Ao som do disparo de uma bombarda deu-se início ao desfile da vitória de Tabin Shwehti, com a presença dos príncipes e rajás locais seus vassalos, seguidos das entidades eclesiásticas com o superior dos monges de Moulmein, “homem tido como santo”, no papel de intermediário e consolador da mulher e dos filhos de Saw Binnya que o acompanhavam, assim como as consortes do palácio, ladeadas de grande cópia de monges descalços que iam rezando ao longo do trajecto, e ainda algumas centenas de cavaleiros birmanes a servir de tampão entre estes e o deposto vice-rei de Martavão montado numa elefanta pequena, “em sinal de pobreza e desprezo do mundo”, envergando uma simples “cabaia de veludo preto muito comprida”, e com a cabeça, barba e sobrancelhas rapadas. Ao pescoço, qual Egas Moniz oriental, Saw Binnya trazia uma corda de cairo bastante puída, “para assim com ela se entregar a El-Rei”. O escritor realça a imensa tristeza daquele “homem de sessenta e dois anos, grande de corpo e boa figura, os olhos cansados e tristes, a fisionomia grave e severa, e o aspecto de príncipe generoso”.
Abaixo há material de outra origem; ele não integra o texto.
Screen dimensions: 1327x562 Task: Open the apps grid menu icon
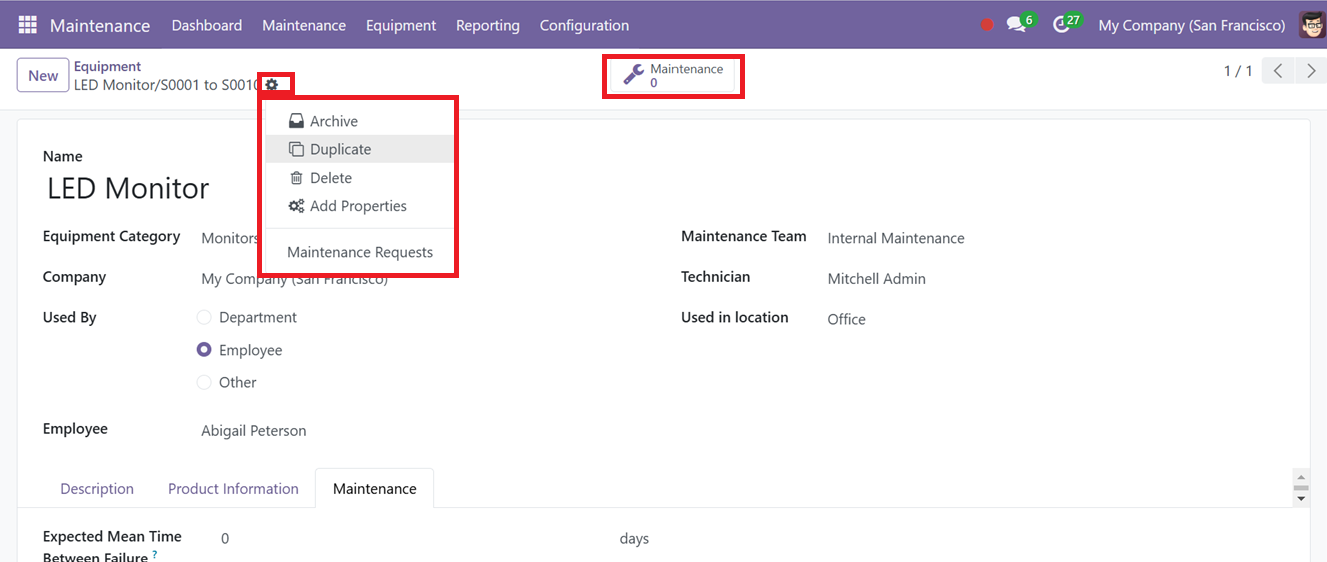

Ao passar junto dos setecentos portugueses, “todos vestidos de festa, com as suas couras cortadas, e gorras nas cabeças com as suas plumas, e todos com os seus arcabuzes às costas, e João Caeiro no meio deles, vestido de cetim carmesim”, Saw Binnya desviou o olhar e em alto e bom som manifestou publicamente o quão magoado se sentia pela ingratidão demonstrada por aqueles estrangeiros, muitos dos quais até há bem pouco tempo seus servidores. Pinto introduz na narrativa um dos capitães de Toungoo expressando o que verdadeiramente pensava daqueles estrangeiros metediços, seus directos concorrentes e com salários bem mais chorudos. Gritou ele para Caeiro: “Despeja já o caminho, porque não é lícito que gente tão má como vós outros trilhe a terra que pode dar fruto; e perdoe Deus a quem meteu na cabeça a El-Rei que podíeis prestar para alguma coisa, rapai as barbas, para que não se engane a gente convosco, e servir-nos-eis de mulheres pelo nosso dinheiro”. Encorajados, outros deram largas ao seu xenofobismo tratando de expulsar do local os forasteiros mais à mão, entre os quais constava o nosso Mendes Pinto que nunca se sentiu tão desconfortável por ser português como naquela ocasião.